7. The method of any one of claims 1 to 6, wherein the anoxic expanded bed arrangement comprises a feed tank, an anoxic expanded bed reactor and a nitrogen purge system,

8. The method according to claim 7, wherein the anoxic expanded bed device further comprises an ultrasonic cleaning device, the ultrasonic cleaning device comprises an ultrasonic probe, an ultrasonic transducer and an ultrasonic controller, the ultrasonic probe, the ultrasonic transducer and the ultrasonic controller are sequentially connected, the ultrasonic probe is arranged near the water outlet of the anoxic expanded bed reactor, and preferably the ultrasonic probe is arranged outside the water outlet filter screen.

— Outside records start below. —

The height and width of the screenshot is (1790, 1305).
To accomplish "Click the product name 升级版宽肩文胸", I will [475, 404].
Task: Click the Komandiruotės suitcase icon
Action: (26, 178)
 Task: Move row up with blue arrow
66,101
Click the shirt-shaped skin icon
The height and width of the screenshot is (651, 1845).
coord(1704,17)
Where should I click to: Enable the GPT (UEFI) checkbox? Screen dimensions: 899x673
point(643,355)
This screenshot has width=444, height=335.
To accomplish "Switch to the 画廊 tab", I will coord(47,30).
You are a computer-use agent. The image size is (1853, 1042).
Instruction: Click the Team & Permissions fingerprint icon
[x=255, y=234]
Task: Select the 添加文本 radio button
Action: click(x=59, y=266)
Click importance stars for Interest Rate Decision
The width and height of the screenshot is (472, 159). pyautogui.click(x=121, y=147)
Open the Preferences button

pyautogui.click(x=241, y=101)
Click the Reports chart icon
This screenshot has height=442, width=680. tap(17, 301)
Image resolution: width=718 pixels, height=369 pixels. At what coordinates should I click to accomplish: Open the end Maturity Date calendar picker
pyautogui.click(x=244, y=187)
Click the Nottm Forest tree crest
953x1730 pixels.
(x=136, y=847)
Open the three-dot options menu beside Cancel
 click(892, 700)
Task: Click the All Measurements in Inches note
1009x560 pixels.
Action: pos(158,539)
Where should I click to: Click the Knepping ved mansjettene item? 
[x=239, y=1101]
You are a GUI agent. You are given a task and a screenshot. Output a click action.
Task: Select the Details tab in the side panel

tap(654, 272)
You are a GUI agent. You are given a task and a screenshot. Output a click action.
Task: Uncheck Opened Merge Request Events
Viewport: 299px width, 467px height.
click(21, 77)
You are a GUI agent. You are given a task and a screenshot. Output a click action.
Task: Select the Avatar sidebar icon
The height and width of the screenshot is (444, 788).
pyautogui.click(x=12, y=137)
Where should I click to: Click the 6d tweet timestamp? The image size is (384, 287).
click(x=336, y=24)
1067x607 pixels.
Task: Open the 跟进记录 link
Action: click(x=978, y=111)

9. The method as claimed in claim 7 or 8, wherein the anoxic expanded bed device further comprises a heating device, the heating device comprises a reactor jacket, a heater and a heating pump, the reactor jacket is sleeved outside the supporting layer and the filler region, the bottom end of the reactor jacket is provided with a hot water inlet, and the upper end of the reactor jacket is provided with a hot water outlet; the hot water inlet is connected with one end of the heater through the heating pump, and the hot water outlet is connected with the other end of the heater;

and/or the three-phase separator comprises a central pipe and a cover body, wherein the cover body comprises an upper cover body and a lower cover body, and the upper cover body and the lower cover body are connected through a connecting piece and form an overflowing channel; the upper cover body and the lower cover body are in an inverted funnel shape, and the necking end of the upper cover body is connected with the central pipe.

10. The process according to any one of claims 7 to 9, wherein the cross-sectional area of the packing section is smaller than the cross-sectional area of the effluent section, preferably the cross-section of the anoxic expanded bed reactor is circular, and the transition section gradually increases in diameter from bottom to top.